The problem is that these low-level breaks still need a high-level 'open-door' so to speak. We're able to get deep into the system because lower firmware (1.0.0 especially, though now very limited) are so compromised that they basically have a revolving door. This is on the same sort of stage as "we have a kernel dump". Its great!... but we need to find things that are useful in it to make it actually useful. The kernel dump is really the most important achievement but its also months old, because it means we can find potential compromises that run upward (though can still be potentially fixed) but you also have to break the walls down around the kernel to get at a lot of things.
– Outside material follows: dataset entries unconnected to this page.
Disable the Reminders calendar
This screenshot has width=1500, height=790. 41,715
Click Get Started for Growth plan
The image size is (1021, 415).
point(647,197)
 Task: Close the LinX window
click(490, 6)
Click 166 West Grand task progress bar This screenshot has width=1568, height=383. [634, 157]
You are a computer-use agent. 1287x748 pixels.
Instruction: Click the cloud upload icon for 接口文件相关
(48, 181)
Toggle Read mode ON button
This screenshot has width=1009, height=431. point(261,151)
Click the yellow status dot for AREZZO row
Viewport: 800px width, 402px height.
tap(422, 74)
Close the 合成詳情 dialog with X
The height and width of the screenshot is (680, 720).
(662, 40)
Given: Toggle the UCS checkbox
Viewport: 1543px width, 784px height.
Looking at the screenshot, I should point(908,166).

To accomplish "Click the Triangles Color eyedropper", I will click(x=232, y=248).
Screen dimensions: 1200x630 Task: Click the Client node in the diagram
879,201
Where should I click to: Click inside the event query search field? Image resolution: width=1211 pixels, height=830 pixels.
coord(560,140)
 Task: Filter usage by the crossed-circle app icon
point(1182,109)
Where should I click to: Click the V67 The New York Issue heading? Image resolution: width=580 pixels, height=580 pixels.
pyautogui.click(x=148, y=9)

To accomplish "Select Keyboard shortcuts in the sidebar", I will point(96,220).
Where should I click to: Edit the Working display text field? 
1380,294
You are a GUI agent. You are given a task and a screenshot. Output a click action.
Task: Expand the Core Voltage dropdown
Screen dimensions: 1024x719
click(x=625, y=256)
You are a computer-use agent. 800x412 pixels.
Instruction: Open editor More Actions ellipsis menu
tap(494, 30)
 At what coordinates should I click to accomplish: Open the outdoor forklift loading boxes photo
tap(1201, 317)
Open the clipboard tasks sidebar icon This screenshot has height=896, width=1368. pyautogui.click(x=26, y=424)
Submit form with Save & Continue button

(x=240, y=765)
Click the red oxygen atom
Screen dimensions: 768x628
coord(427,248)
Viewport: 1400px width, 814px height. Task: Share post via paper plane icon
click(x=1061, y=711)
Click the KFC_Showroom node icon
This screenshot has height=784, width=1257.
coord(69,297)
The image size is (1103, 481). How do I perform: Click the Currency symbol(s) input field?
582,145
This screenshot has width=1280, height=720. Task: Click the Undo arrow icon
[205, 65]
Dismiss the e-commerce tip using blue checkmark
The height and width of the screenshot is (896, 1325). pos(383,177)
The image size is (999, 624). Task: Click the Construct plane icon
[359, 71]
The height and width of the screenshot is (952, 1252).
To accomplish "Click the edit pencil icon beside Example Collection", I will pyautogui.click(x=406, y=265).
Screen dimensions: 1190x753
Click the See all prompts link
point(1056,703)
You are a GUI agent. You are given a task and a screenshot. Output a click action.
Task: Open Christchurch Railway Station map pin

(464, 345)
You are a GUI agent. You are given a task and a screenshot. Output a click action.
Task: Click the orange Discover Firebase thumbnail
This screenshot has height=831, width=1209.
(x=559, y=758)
The bootrom is a big one too (if there's stuff that isn't locked behind TZ, which no doubt will be... like the key encryption algo) but you'd need a way to leverage it on higher fw, otherwise you're still coming in from the top-down and then exploiting what you learn from the bootrom to inject yourself somewhere along the boot.
And, again, the Switch has a lot of hard-burned 'identity' that is console unique. That means Nintendo knows what is trying to access their servers, so they can always blacklist it permanently, and no one is going to give you their cuniq string (which is encrypted with keys in TZ).
Your general user isn't about to hotwire their switch to start injecting compromises through the USB-C, after all.
And, again, remember that daeken remains very negative on higher fw compromises!